Na loja de conveniência, Dylan também sente o aumento da magia e liga para um amigo.

De volta a casa, Sheila e Alice fazem um feitiço para fazer um líquido e despejar na pia, que limpa a água da cidade e conserta a corrosão dos canos. Eles fizeram algo que valeu a pena. Alice parece inquieta e diz que é porque ela não consegue se lembrar da última vez que a magia realmente consertou algo.

Quentin e Julia voltam para o apartamento e encontram o Monstro vasculhando as gavetas do banheiro e encontrando um frasco de remédios. Quentin vê isso e pega a garrafa, mas o Monstro os pega novamente. O Monstro está entediado, e se o álcool não for suficiente, talvez os comprimidos sejam melhores, e mesmo se os comprimidos matarem seu corpo, ele pode simplesmente tomar um novo. Quentin diz que não: se ele matar Eliot, Quentin e Julia vão parar de ajudá-lo. Quando o Monstro ameaça Quentin mais um pouco, ele vê que Quentin não se importa se ele vive ou não, ele se preocupa com Eliot. O Monstro diz que está bem, ele vai cuidar do corpo de Eliot, eles devem continuar com as coisas.

Em Fillory, Josh reclama com Margo sobre como ela jogou fora seu plano de diplomacia, e Margo está incomumente chateada com alguma coisa. O comentário de Josh sobre "superar Eliot" parece ter atingido um nervo, e Margo agora não se importa com ele ou qualquer coisa que ele faça, eles não são mais um casal. Ele sai.

Na linha do tempo 40, Daniel sai de sua oficina e encontra Penny 23 lá, segurando um dente-de-leão. Demorou para Daniel voltar da linha do tempo 23, a magia era escassa. Penny explica que não há nada a ser feito pela mãe de Daniel, mas há coisas maiores acontecendo, então ele e Marina vão ficar. O dente-de-leão é de outra linha do tempo, se ele apenas soprar, as sementes vão se desenvolver em todos os lugares, impossíveis de erradicar. e era apenas um pedaço de conversa, Penny 23 já tinha espalhado dez dentes-de-leão antes de Daniel chegar, então não há como voltar atrás. Penny 23 folhas.

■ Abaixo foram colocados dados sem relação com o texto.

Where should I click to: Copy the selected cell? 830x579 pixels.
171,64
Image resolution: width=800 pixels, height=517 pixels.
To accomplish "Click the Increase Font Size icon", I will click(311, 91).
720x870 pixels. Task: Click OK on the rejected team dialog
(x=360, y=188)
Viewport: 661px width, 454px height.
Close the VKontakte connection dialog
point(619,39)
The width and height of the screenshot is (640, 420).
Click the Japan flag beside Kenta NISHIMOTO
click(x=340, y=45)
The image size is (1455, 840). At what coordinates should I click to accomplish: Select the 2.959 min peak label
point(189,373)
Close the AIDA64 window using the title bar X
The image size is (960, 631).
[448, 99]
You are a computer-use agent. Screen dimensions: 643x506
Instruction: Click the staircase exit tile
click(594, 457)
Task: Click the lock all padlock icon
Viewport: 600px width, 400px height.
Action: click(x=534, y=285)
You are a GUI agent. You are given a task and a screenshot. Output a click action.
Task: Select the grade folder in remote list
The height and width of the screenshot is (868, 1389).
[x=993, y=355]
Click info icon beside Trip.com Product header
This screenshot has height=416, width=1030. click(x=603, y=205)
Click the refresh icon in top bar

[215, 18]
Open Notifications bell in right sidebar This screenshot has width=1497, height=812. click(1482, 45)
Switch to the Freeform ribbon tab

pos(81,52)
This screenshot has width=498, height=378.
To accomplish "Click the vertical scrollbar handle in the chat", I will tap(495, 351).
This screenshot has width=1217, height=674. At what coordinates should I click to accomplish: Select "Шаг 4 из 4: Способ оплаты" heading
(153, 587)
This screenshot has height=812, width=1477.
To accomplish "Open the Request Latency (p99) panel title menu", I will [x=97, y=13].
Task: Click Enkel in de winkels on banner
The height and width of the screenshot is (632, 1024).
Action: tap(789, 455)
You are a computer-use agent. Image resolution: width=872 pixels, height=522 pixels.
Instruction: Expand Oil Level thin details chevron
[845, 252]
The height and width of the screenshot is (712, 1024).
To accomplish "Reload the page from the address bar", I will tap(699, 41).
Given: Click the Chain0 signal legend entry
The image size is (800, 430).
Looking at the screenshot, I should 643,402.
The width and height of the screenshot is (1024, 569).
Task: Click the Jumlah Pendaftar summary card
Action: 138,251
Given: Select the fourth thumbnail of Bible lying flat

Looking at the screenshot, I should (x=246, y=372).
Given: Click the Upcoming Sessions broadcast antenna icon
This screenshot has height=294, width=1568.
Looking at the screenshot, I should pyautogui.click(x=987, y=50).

Enquanto Alice e Sheila caminham pela vizinhança, elas chegam a um hidrante com spray, e um monte de crianças que não brincam nele, eles sabem que mar aberto é ruim para eles. Sheila demora um pouco para convencê-los de que está tudo bem agora, está consertado, então eles começam a brincar na água como as crianças fazem. Sheila vai para casa, mas Alice fica para assistir.

Dylan é recebido por seu amigo, Whitley, e eles organizam algo para "todos nós". Pouco depois, do lado de fora do prédio da Biblioteca do Modesto Valley College, vemos a magia correr em direção a ele, e o prédio explode. Dylan e Whitley observam e acenam um para o outro.

Sheila chega em casa e encontra dois bibliotecários, um deles o bibliotecário viajante, Gavin, esperando por ela. Gavin diz que ela "tem sido uma garota ocupada".

Alice se senta no banco do parque, observando as crianças brincarem na água e, depois de um pouco de incerteza, tem o melhor sorriso que já mostrava em muito tempo.


Assista o vídeo: ПРИЗЫВ ВАМПИРОВ Х-30 Empiresu0026Puzzles 04 10 2021 (Dezembro 2021).